For the average person, getting only 6 hours of sleep per night for 1 week has been shown to change 711 of your genes.  Those changes could be at the core of why sleep deprivation is so damaging.

Cardiovascularly, sleep deprivation has been associated with high blood pressure, atherosclerosis (too much cholesterol in your arteries), heart failure and heart attack.  A 2011 study from Warwick Medical School found that less than 6 hours of sleep per night gives you a 48% greater chance of developing or dying from heart disease.  If heart problems don’t worry you, your risk of stroke will quadruple if you’re overweight and get less than 6 hours of sleep per night, compared to people who get 7-8 hours of sleep and are of healthy weight.

Why bring weight into it?

After just 1 night of interrupted sleep, people tend to eat more and choose high-calorie, high-carb foods, the culprit being those abnormal hormones again.  When you don’t get enough sleep, your body releases more of the hormone that makes you feel hungry (ghrelin), and releases less of the hormone that makes you feel full (leptin)
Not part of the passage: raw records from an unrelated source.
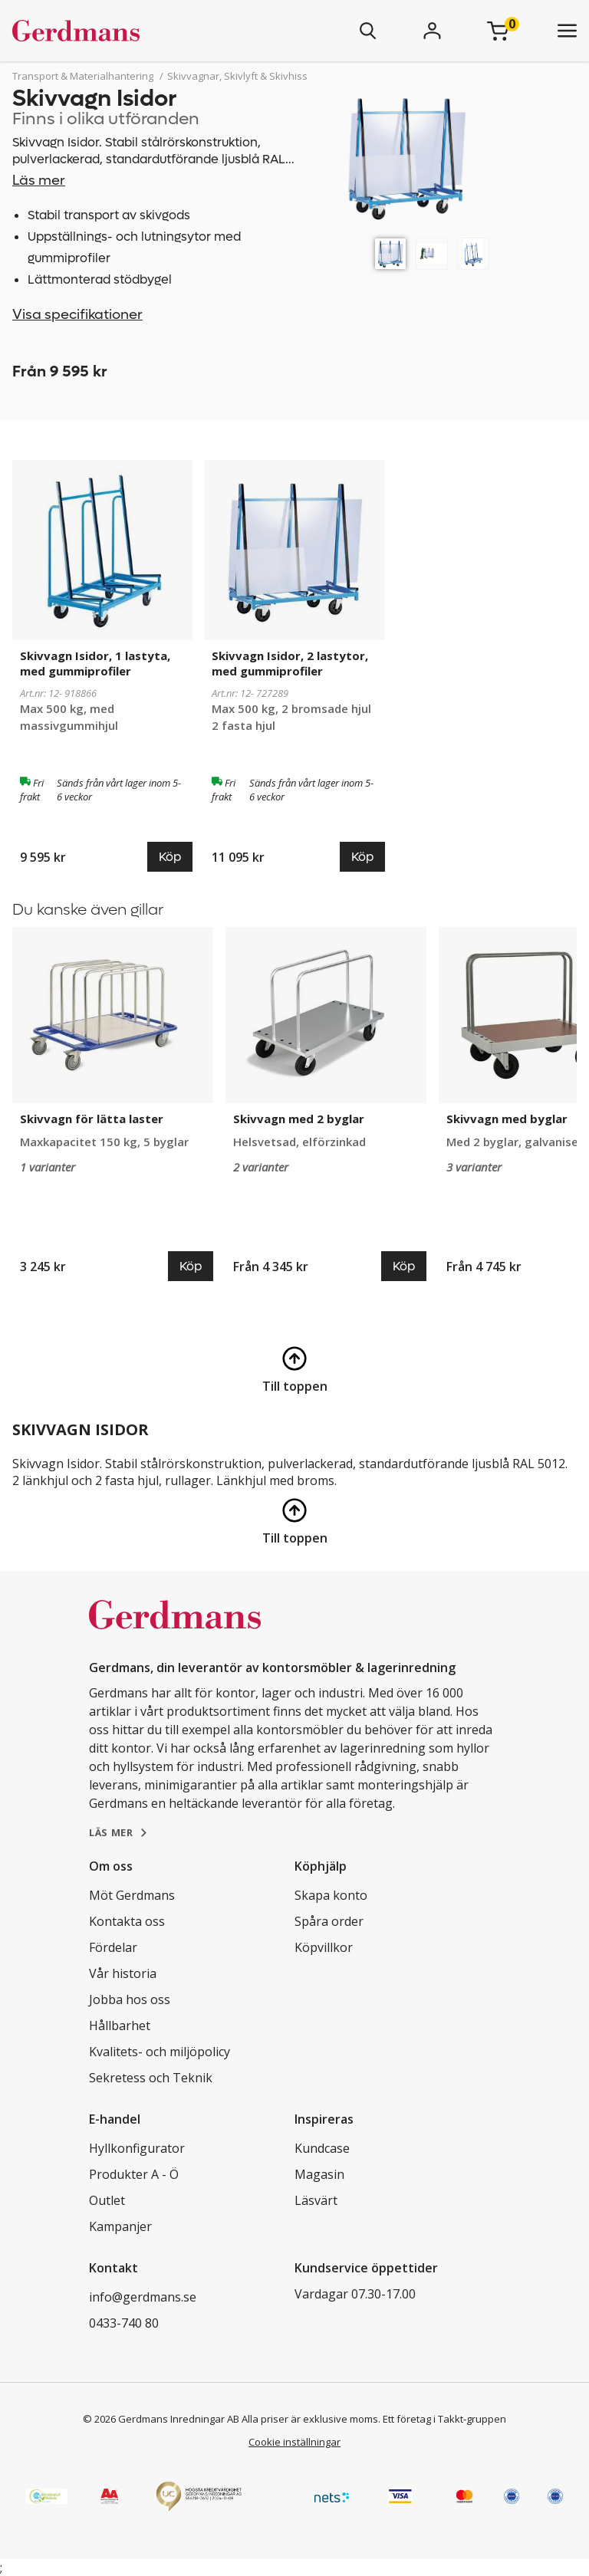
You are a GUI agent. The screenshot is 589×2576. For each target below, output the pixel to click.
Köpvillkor (323, 1947)
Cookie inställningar (294, 2442)
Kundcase (322, 2148)
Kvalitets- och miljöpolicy (159, 2051)
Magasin (319, 2174)
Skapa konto (330, 1895)
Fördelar (113, 1947)
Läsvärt (315, 2200)
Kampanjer (120, 2226)
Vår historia (122, 1973)
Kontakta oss (127, 1921)
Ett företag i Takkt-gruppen (444, 2419)
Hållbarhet (119, 2025)
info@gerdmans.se (142, 2296)
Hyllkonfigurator (137, 2148)
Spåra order (329, 1921)
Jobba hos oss (129, 1999)
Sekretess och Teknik (150, 2077)
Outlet (107, 2200)
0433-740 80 (124, 2323)
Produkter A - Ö (134, 2174)
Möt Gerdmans (132, 1895)
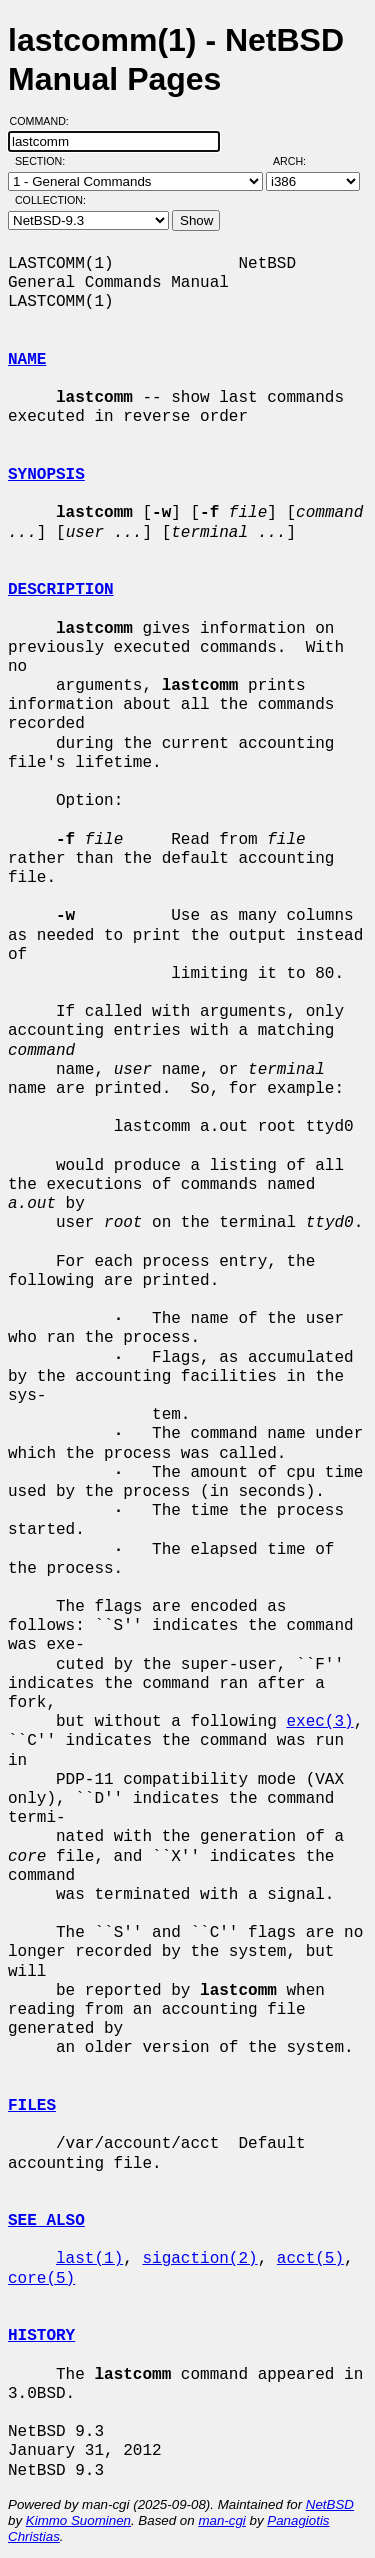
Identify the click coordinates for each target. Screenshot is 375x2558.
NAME (27, 360)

Sleep deprivation also results in higher blood sugar levels, increasing your risk of developing type 2 diabetes. This is because a lack of zzz’s decreases your insulin sensitivity- basically, you’re eating more, and the body’s ability to use those sugars goes down because it won’t respond to the insulin that’s released.

If heart attacks, obesity, strokes, and diabetes aren’t bad enough potential byproducts of lack of sleep, how about mental health problems?

Overall brain health is also affected by a lack of sleep. The body normally gets rid of waste by the lymphatic system.  In a nutshell, what is being called the glymphatic system clears the brain of waste products that increase when you’re awake.

Brain cells actually reduce in size while sleeping, allowing for cerebrospinal fluid to better flow between neurons, eliminating more waste.  Studies on the subject show beta-amyloids (plaques found between neurons in Alzheimer’s disease) are eliminated twice as fast while sleeping then when awake.

Those more critical of semantics might argue that it’s not the sleep deprivation that kills you, but rather the reactions by the body to the deprivation. In the end, does it matter? Either way, bad sleep habits will undoubtedly prevent the body from being able to maintain homeostasis in many essential functions, helping to prove workaholics right- they’ll sleep when they’re dead.